### WHAT IS BEING ASKED
A word-for-word transcription of the data below is required.

### LISTED ENTRIES
──────────────────────────────

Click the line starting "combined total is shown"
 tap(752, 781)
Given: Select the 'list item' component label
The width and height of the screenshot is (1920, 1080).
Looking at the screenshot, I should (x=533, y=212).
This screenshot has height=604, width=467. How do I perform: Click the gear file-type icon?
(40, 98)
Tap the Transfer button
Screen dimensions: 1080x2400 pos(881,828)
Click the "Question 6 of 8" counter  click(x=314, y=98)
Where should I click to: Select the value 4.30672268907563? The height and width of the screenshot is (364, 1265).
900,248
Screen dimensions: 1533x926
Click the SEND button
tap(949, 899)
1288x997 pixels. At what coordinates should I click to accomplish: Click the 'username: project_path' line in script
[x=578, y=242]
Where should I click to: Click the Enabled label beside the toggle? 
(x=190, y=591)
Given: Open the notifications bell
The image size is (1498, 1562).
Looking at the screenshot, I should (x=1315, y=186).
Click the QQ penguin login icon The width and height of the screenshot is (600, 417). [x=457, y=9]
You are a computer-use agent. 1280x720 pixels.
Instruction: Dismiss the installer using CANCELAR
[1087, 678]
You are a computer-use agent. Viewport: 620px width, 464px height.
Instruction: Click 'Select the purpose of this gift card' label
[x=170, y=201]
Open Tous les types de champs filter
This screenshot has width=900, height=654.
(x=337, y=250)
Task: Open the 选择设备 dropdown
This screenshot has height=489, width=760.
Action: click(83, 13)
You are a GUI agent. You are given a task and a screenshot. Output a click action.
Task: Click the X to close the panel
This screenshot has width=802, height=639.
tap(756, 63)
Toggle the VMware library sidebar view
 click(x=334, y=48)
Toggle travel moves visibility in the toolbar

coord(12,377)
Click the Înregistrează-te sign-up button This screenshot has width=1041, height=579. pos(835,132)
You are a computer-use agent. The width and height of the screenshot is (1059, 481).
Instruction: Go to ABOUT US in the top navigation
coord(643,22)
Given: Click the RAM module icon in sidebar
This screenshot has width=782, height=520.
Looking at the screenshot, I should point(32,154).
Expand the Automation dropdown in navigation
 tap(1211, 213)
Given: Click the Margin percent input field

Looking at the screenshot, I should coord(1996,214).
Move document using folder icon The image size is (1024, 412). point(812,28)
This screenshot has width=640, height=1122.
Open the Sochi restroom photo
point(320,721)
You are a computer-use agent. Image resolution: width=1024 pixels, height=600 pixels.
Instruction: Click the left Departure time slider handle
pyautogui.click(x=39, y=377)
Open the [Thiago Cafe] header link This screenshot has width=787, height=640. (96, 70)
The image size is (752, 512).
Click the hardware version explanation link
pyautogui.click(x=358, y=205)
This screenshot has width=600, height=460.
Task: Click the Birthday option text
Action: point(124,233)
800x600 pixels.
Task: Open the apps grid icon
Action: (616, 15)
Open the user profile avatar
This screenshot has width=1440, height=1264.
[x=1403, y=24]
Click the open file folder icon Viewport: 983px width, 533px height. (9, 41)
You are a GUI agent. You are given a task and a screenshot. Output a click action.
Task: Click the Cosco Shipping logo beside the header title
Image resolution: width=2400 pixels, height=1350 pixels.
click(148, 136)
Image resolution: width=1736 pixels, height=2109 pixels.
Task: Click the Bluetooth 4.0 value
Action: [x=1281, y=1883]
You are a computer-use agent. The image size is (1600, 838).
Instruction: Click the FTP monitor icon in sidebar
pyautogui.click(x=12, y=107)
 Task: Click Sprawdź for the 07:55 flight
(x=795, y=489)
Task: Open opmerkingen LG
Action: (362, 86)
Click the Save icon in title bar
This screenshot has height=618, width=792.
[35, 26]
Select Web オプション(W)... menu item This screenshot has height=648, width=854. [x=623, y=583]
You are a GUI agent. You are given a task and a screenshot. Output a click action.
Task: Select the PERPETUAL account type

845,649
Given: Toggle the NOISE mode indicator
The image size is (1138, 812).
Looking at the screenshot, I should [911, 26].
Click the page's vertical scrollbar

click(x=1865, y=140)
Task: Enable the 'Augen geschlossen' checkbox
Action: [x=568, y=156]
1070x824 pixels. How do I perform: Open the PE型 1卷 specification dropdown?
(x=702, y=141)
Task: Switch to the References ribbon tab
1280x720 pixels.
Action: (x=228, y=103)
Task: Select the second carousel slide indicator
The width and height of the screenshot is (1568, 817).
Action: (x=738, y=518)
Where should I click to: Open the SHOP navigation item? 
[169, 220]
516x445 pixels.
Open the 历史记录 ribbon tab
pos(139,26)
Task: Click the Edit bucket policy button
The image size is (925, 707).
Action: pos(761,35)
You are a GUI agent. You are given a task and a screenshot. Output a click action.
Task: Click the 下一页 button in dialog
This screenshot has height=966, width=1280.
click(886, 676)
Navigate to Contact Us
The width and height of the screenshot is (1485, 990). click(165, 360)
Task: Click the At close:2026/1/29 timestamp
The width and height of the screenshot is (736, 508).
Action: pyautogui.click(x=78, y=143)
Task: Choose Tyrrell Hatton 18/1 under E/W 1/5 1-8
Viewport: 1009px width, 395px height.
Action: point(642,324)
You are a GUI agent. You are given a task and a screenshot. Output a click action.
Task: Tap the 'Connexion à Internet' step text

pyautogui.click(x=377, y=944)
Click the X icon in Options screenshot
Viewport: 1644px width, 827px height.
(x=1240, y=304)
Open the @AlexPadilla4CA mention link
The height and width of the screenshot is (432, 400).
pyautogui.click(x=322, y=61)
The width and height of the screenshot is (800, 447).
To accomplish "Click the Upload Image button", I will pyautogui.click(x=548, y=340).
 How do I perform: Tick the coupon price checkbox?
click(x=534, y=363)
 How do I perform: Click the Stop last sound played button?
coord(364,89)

──────────────────────────────

### PROBLEM SOLUTION
Click the line starting "combined total is shown"
 tap(752, 781)
Given: Select the 'list item' component label
The width and height of the screenshot is (1920, 1080).
Looking at the screenshot, I should (x=533, y=212).
This screenshot has height=604, width=467. How do I perform: Click the gear file-type icon?
(40, 98)
Tap the Transfer button
Screen dimensions: 1080x2400 pos(881,828)
Click the "Question 6 of 8" counter  click(x=314, y=98)
Where should I click to: Select the value 4.30672268907563? The height and width of the screenshot is (364, 1265).
900,248
Screen dimensions: 1533x926
Click the SEND button
tap(949, 899)
1288x997 pixels. At what coordinates should I click to accomplish: Click the 'username: project_path' line in script
[x=578, y=242]
Where should I click to: Click the Enabled label beside the toggle? 
(x=190, y=591)
Given: Open the notifications bell
The image size is (1498, 1562).
Looking at the screenshot, I should (x=1315, y=186).
Click the QQ penguin login icon The width and height of the screenshot is (600, 417). [x=457, y=9]
You are a computer-use agent. 1280x720 pixels.
Instruction: Dismiss the installer using CANCELAR
[1087, 678]
You are a computer-use agent. Viewport: 620px width, 464px height.
Instruction: Click 'Select the purpose of this gift card' label
[x=170, y=201]
Open Tous les types de champs filter
This screenshot has width=900, height=654.
(x=337, y=250)
Task: Open the 选择设备 dropdown
This screenshot has height=489, width=760.
Action: click(83, 13)
You are a GUI agent. You are given a task and a screenshot. Output a click action.
Task: Click the X to close the panel
This screenshot has width=802, height=639.
tap(756, 63)
Toggle the VMware library sidebar view
 click(x=334, y=48)
Toggle travel moves visibility in the toolbar

coord(12,377)
Click the Înregistrează-te sign-up button This screenshot has width=1041, height=579. pos(835,132)
You are a computer-use agent. The width and height of the screenshot is (1059, 481).
Instruction: Go to ABOUT US in the top navigation
coord(643,22)
Given: Click the RAM module icon in sidebar
This screenshot has width=782, height=520.
Looking at the screenshot, I should point(32,154).
Expand the Automation dropdown in navigation
 tap(1211, 213)
Given: Click the Margin percent input field

Looking at the screenshot, I should coord(1996,214).
Move document using folder icon The image size is (1024, 412). point(812,28)
This screenshot has width=640, height=1122.
Open the Sochi restroom photo
point(320,721)
You are a computer-use agent. Image resolution: width=1024 pixels, height=600 pixels.
Instruction: Click the left Departure time slider handle
pyautogui.click(x=39, y=377)
Open the [Thiago Cafe] header link This screenshot has width=787, height=640. (96, 70)
The image size is (752, 512).
Click the hardware version explanation link
pyautogui.click(x=358, y=205)
This screenshot has width=600, height=460.
Task: Click the Birthday option text
Action: point(124,233)
800x600 pixels.
Task: Open the apps grid icon
Action: (616, 15)
Open the user profile avatar
This screenshot has width=1440, height=1264.
[x=1403, y=24]
Click the open file folder icon Viewport: 983px width, 533px height. (9, 41)
You are a GUI agent. You are given a task and a screenshot. Output a click action.
Task: Click the Cosco Shipping logo beside the header title
Image resolution: width=2400 pixels, height=1350 pixels.
click(148, 136)
Image resolution: width=1736 pixels, height=2109 pixels.
Task: Click the Bluetooth 4.0 value
Action: [x=1281, y=1883]
You are a computer-use agent. The image size is (1600, 838).
Instruction: Click the FTP monitor icon in sidebar
pyautogui.click(x=12, y=107)
 Task: Click Sprawdź for the 07:55 flight
(x=795, y=489)
Task: Open opmerkingen LG
Action: (362, 86)
Click the Save icon in title bar
This screenshot has height=618, width=792.
[35, 26]
Select Web オプション(W)... menu item This screenshot has height=648, width=854. [x=623, y=583]
You are a GUI agent. You are given a task and a screenshot. Output a click action.
Task: Select the PERPETUAL account type

845,649
Given: Toggle the NOISE mode indicator
The image size is (1138, 812).
Looking at the screenshot, I should [911, 26].
Click the page's vertical scrollbar

click(x=1865, y=140)
Task: Enable the 'Augen geschlossen' checkbox
Action: [x=568, y=156]
1070x824 pixels. How do I perform: Open the PE型 1卷 specification dropdown?
(x=702, y=141)
Task: Switch to the References ribbon tab
1280x720 pixels.
Action: (x=228, y=103)
Task: Select the second carousel slide indicator
The width and height of the screenshot is (1568, 817).
Action: (x=738, y=518)
Where should I click to: Open the SHOP navigation item? 
[169, 220]
516x445 pixels.
Open the 历史记录 ribbon tab
pos(139,26)
Task: Click the Edit bucket policy button
The image size is (925, 707).
Action: pos(761,35)
You are a GUI agent. You are given a task and a screenshot. Output a click action.
Task: Click the 下一页 button in dialog
This screenshot has height=966, width=1280.
click(886, 676)
Navigate to Contact Us
The width and height of the screenshot is (1485, 990). click(165, 360)
Task: Click the At close:2026/1/29 timestamp
The width and height of the screenshot is (736, 508).
Action: pyautogui.click(x=78, y=143)
Task: Choose Tyrrell Hatton 18/1 under E/W 1/5 1-8
Viewport: 1009px width, 395px height.
Action: point(642,324)
You are a GUI agent. You are given a task and a screenshot. Output a click action.
Task: Tap the 'Connexion à Internet' step text

pyautogui.click(x=377, y=944)
Click the X icon in Options screenshot
Viewport: 1644px width, 827px height.
(x=1240, y=304)
Open the @AlexPadilla4CA mention link
The height and width of the screenshot is (432, 400).
pyautogui.click(x=322, y=61)
The width and height of the screenshot is (800, 447).
To accomplish "Click the Upload Image button", I will pyautogui.click(x=548, y=340).
 How do I perform: Tick the coupon price checkbox?
click(x=534, y=363)
 How do I perform: Click the Stop last sound played button?
coord(364,89)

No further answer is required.